This book is a series of short stories about characters from ‘East’ and ‘West’ encountering each other in the old days of the Cold War. The Western characters tend to be journalists or travellers or academics – the sort of people whose work took them behind the Iron Curtain, into a realm of existence that cast doubt on the values and certainties of the world they came from. The ‘Eastern’ characters in most of the stories live in a country called Bezzakonia, ‘a No-Rule-Place’ of moral confusion and absurdity. Both sides yearn for each other with an at times erotic intensity, because ‘over there’,  ‘on the other side’, ‘with a different way of doing things’ holds out the hope of change and even the promise of happiness. In the last few stories, some of which describe different stages in the same characters’ lives, Russia owns up to its true Bezzakonian name and comes out of the cold, as the first de-Sovietized Russians make their now legitimate way West, to comic and confusing effect, because the way to happiness is not so obvious. 

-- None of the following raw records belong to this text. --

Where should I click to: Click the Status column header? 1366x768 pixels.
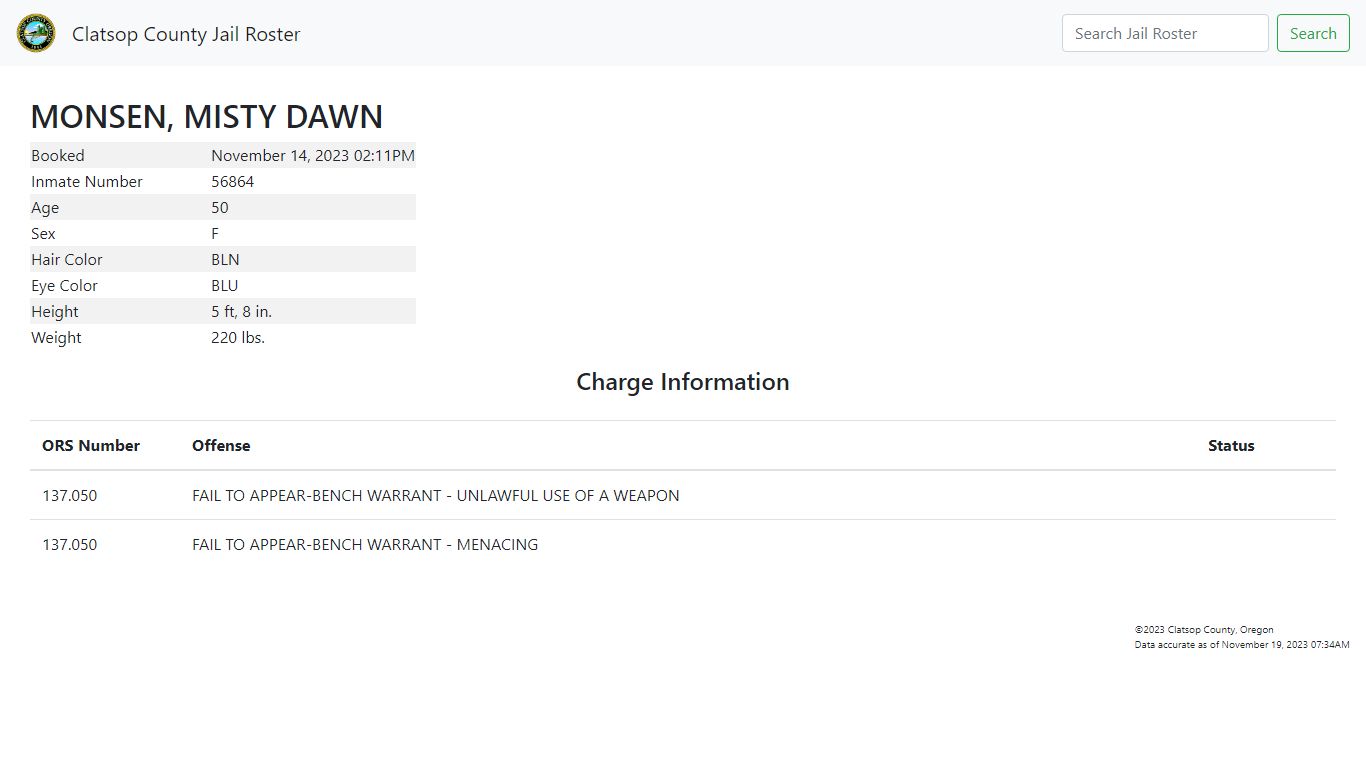tap(1230, 446)
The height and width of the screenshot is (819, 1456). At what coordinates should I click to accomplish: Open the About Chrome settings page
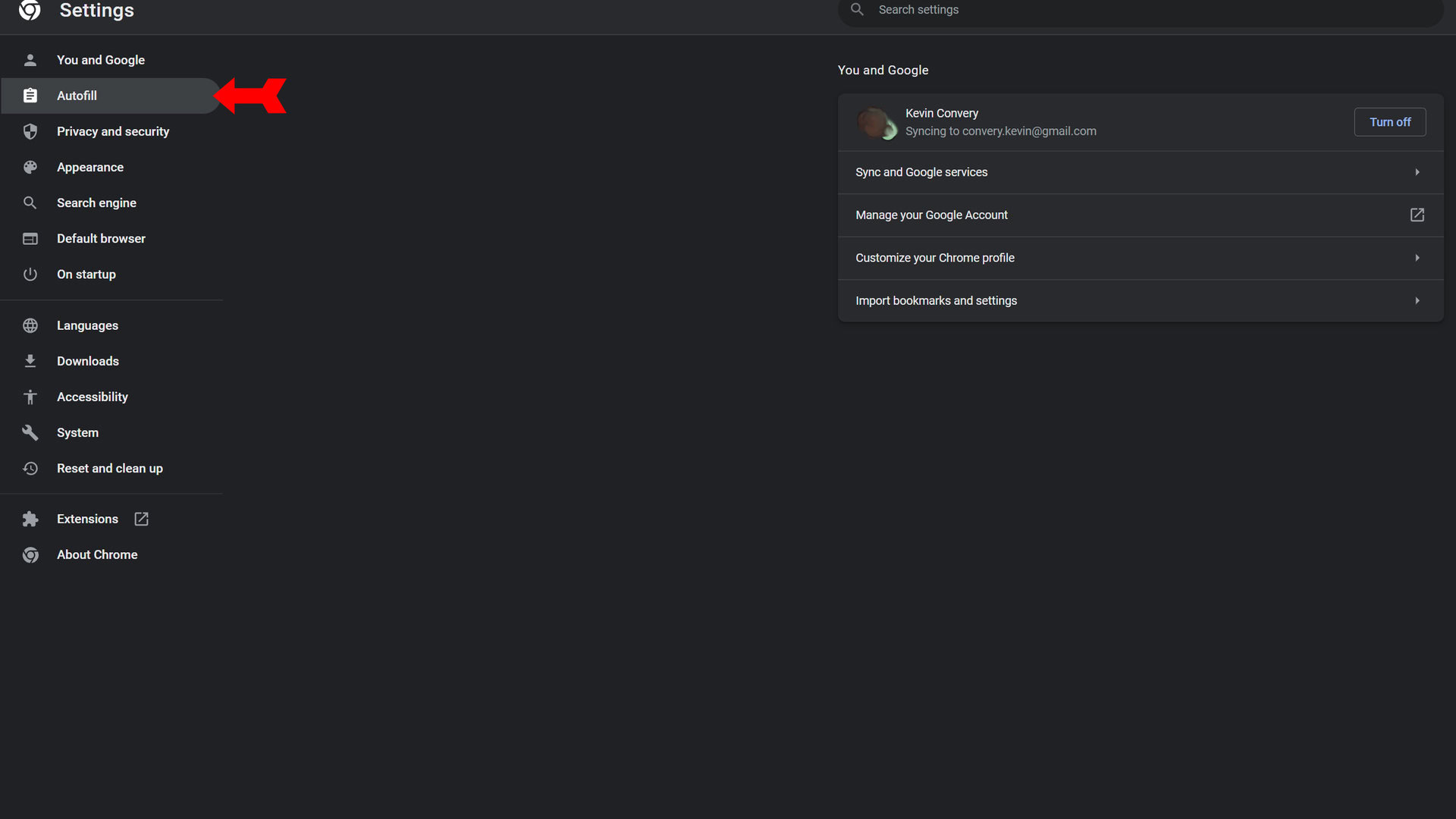[97, 554]
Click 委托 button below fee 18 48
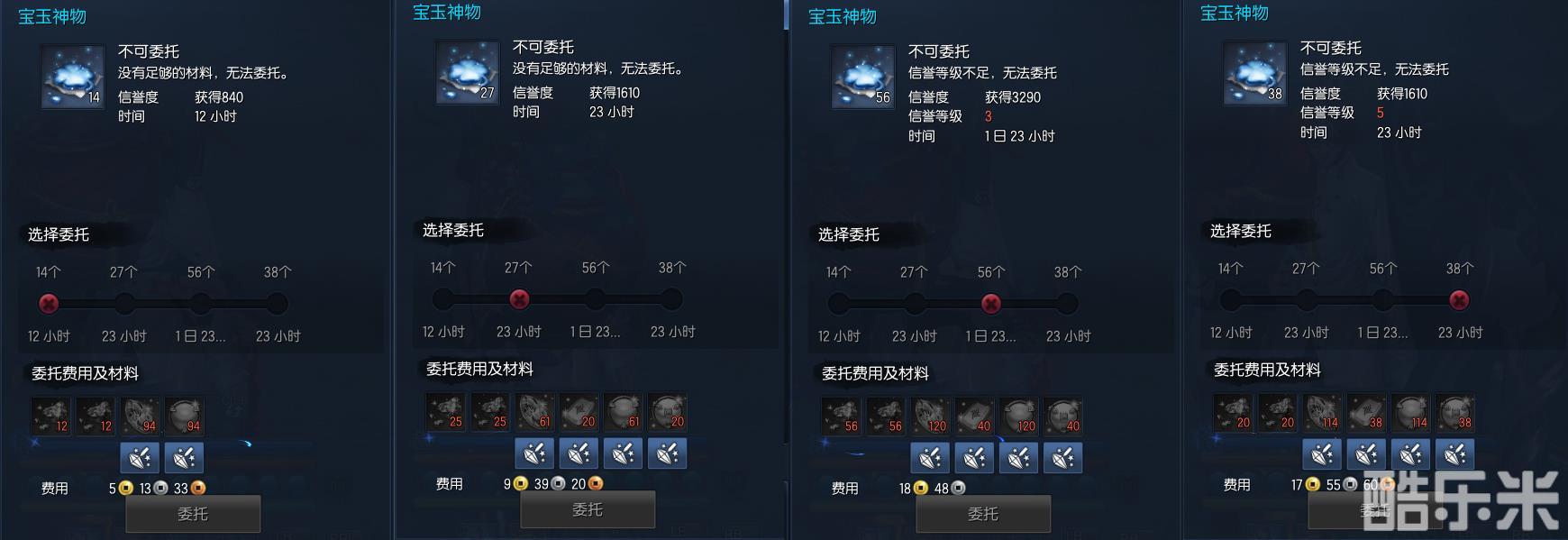Screen dimensions: 1568x540 click(x=983, y=514)
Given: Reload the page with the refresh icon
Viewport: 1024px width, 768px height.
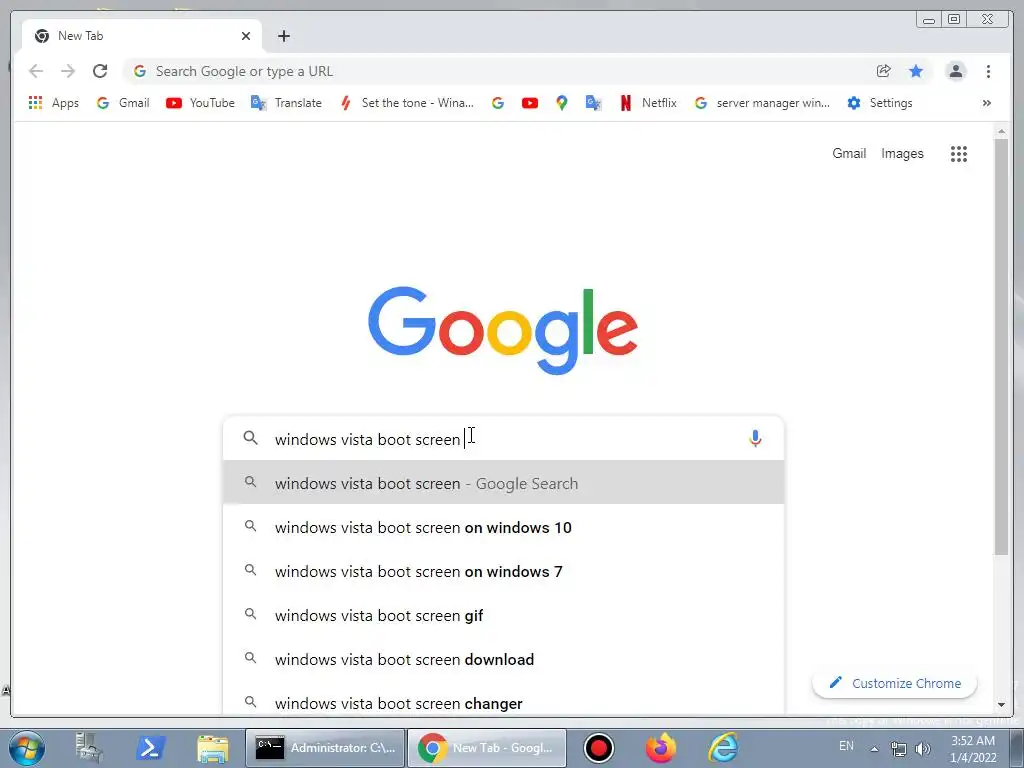Looking at the screenshot, I should 100,71.
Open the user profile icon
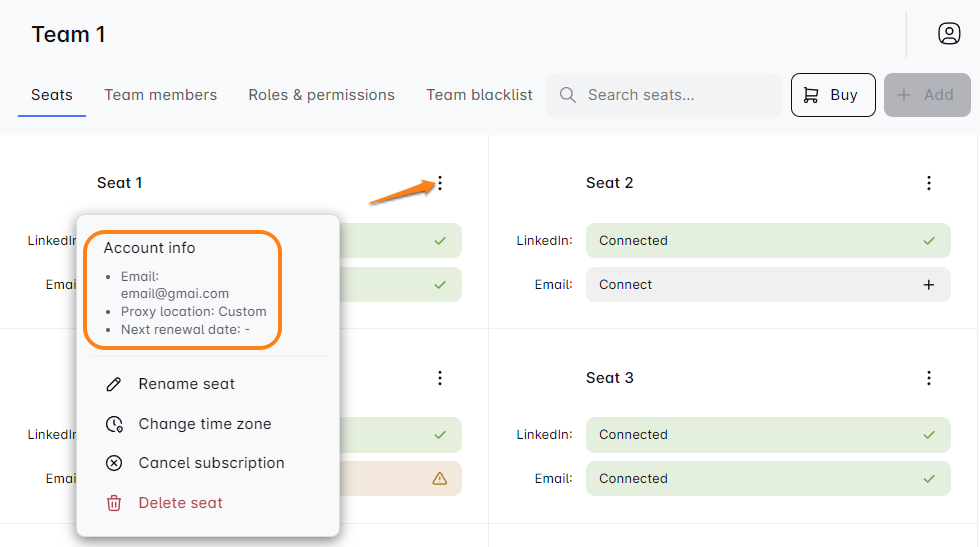The image size is (980, 547). 948,34
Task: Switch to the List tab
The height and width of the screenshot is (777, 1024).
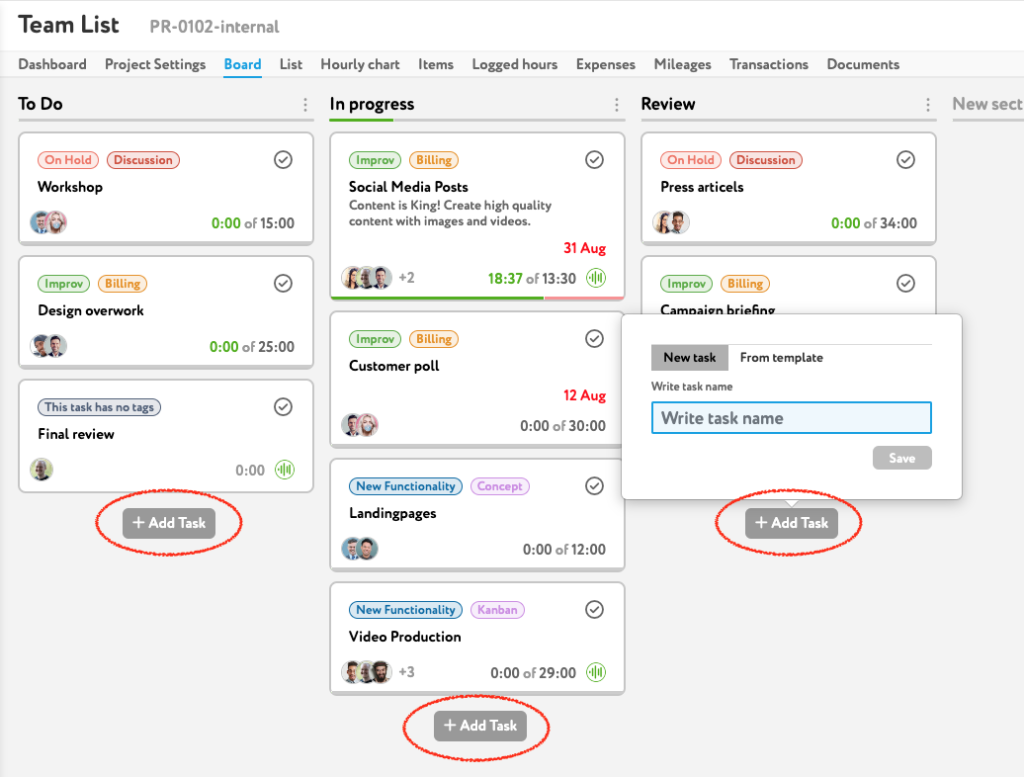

Lesley Chamberlain writes:  ‘I was always fascinated by the sense of the “otherness” of “the other side” the Cold War years, and the idea that Europe’s division meant that East and West could see into each other as if into a mirror. It was a mirror which invited self-questioning, and I was particularly interested in characters and situations likely to lead the reader to moral conclusions at odds with the prevailing political wisdom. I always found distasteful the idea that the collapse of Communism was a great moral victory for the West. It wasn’t. It was a political and economic victory, since when many of the countries on both sides, the unquestionable benefits of personal liberty apart,  have been in a muddle about who they are. At the same time with my invention of Bezzakonia I wanted to create stories which might later reproduce, for generations that never knew it first-hand, what the Soviet Communist world felt and smelt and tasted like. This was one of the reasons for using a fictitious name for a country that was largely based on Russia, but equally exuded the atmosphere of other countries in the bloc like Czechoslovakia and Poland.’

From the Reviews:

 As a veteran of both Bezzakonia and the New Russia, I found this book immensely absorbing, as though it had been written just for me, Fellow veterans will immediately recall what it felt like to stand in a queue in order to buy a kilo of tomatoes, to be admitted to a Russian’s flat, or to emerge triumphant from a clash with some petty official. Perhaps they too seek in vain, like Alice, for the way back into that frustrating and insane, but enticing Wonderland, experiencing a sense of loss when the key can no longer be located. Lesley Chamberlain’s brilliant book is a touching and humorous requiem to a lost world.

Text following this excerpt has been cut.